Durante años hemos convivido con la
especulación y el fraude, con la sobreexplotación de un sector económico y la
saturación de un mercado dudosamente sólido o sostenible. Sin perspectivas de
solvencia futura, la ruin demagogia ha tolerado el desarrollo de infames
comportamientos, mirando para otro lado, pensando en el siguiente voto, en la
alegre embriaguez presente y no en la estabilidad y seguridad futuras. Y
nosotros, tordos condescendientes, hemos contribuido campantemente, año tras
año, agitando banderitas en multitudinarios mítines y riéndoles las gracias en
saraos nocturnos y tertulias de café.
Como ciudadanos hemos de reconocer y
asumir nuestra parte de responsabilidad, nuestro conformismo ciego e infame.

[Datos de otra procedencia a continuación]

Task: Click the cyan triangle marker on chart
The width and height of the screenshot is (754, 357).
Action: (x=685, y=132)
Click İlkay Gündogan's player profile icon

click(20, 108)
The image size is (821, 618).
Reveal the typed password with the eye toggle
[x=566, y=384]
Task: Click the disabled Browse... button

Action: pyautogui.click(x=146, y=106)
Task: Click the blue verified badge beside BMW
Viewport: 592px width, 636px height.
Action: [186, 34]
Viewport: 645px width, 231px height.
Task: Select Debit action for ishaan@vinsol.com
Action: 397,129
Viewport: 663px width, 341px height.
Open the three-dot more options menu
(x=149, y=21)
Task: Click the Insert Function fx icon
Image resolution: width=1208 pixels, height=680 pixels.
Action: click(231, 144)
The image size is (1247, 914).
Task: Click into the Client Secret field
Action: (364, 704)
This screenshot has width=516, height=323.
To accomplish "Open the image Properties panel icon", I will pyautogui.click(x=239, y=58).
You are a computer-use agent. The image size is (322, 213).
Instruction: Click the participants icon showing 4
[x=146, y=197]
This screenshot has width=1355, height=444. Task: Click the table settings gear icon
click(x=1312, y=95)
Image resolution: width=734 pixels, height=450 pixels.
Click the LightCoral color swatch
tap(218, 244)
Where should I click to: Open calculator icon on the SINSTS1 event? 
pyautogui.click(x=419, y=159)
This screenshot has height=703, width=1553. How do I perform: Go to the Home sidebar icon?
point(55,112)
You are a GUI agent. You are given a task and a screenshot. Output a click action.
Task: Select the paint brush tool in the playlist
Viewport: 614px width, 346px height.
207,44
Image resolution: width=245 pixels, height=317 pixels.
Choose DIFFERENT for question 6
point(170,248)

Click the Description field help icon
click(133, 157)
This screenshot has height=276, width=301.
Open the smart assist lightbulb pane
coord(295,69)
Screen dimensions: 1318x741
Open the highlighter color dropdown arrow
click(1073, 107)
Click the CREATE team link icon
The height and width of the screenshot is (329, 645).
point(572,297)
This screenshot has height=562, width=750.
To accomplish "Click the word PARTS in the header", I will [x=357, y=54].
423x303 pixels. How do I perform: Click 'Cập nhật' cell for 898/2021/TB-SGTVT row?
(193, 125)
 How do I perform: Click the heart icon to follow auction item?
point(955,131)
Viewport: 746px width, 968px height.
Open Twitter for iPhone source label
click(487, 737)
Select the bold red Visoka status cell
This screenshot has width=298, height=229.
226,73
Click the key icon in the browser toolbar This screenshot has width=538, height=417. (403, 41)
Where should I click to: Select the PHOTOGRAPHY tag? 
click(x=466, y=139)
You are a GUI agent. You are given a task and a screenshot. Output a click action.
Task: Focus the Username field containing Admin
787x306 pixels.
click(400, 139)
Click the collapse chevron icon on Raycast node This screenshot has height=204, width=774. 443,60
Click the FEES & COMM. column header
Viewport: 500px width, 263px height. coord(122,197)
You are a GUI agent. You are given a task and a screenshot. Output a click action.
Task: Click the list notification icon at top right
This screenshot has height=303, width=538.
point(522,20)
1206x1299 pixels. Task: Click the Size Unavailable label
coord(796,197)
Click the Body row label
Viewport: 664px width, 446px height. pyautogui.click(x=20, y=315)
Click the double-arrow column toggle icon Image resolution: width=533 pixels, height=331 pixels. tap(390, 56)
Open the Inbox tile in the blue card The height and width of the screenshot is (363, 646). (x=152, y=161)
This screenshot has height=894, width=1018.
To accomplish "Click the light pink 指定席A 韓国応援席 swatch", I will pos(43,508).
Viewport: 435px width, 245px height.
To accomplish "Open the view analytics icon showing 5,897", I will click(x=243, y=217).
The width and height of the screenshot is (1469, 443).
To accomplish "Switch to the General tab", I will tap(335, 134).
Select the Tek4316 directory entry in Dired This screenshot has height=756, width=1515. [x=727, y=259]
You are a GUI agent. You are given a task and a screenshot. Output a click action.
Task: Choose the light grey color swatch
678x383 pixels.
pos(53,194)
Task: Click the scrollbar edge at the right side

Pero, de igual modo, existe la responsabilidad de los gobiernos, derivada de su
administración y toma de decisiones; amén de la de las oposiciones, marcada por
la propuesta de ideas y la valentía para ponerlas en práctica, conforme a la
legalidad vigente.
En un aparte —permítaseme la
licencia—, añadiré, por si es de utilidad, que el candidato electoral es una
especie claramente identificable. Oportunista demagogo, se adentra en plazas,
parques y demás espacios que congreguen a un considerable número de ciudadanos,
oteando con astuta mirada, analizando y seleccionando las apetitosas piezas que
pronto atrapará, mientras una gota de baba se desliza por la comisura de sus
labios. Estrechará manos, besará mejillas, tomará a bebés en brazos, prometerá
carreteras, infraestructuras, protección y restauración del patrimonio
histórico, servicios públicos de primera calidad, plazas de funcionarios,
subida de sueldos, recintos de cultura y ocio, seguridad, limpieza,
modernización, nuevas tecnologías, defensa del medio ambiente, pleno empleo y
un chalé en la sierra o en la costa —a elegir— por familia… o por ciudadano, si
place. Fotos con niños, abuelos, mujeres y hombres; más besos, más
estrechamiento de manos, más fotos, abrazos y palmaditas. Más sonrisas
forzadas, poses animosas, estultas frases carentes de todo ingenio, gestos de
desprecio hacia el adversario, promesas imposibles, medidas incoherentes,
programas extravagantes. Acompañará todo ello con visitas, perplejamente
casuales, a albergues, asilos, hospitales, centros deportivos, escuelas,
industrias, centrales energéticas, granjas, bosques bellacamente recalificados,
siempre debidamente ataviado con el uniforme correspondiente. Por cierto,
aparecerá rodeado por decenas de micrófonos y cámaras; y cientos de fogonazos
iluminarán un rostro donde se dibuja un semblante miles de veces ensayado ante
el espejo del baño de casa.
Cerrado el paréntesis orientativo, cabe la posibilidad de
que nadie esté por la labor de comerse el marrón que hay montado. De ahí que
sean los mismos. Aunque, visto lo visto, unos y otros debieran haber gastado la
vergüenza de no volver a presentar sus candidaturas —me refiero a personas, no
siglas—. Empero el caso es que nos toman por imbéciles. Que, como tendemos a
olvidar el pasado remoto, obramos de la misma manera con el pasado reciente. O
puede que, salvo honrosas excepciones, realmente lo seamos. Imbéciles, digo. Lo
cual, por supuesto, es muy probable.
surdecordoba.com, 15 de mayo de 2011.